__Requirement__:
Tally the lines in the records below that contain the string "screenshot", treating uppercase and lowercase as different, and give only the resulting number.

__Record extracts__:

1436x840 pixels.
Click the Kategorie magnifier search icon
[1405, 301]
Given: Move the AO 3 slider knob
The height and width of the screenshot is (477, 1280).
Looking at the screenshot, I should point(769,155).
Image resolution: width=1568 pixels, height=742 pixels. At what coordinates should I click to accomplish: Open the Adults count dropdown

__Final answer__:
2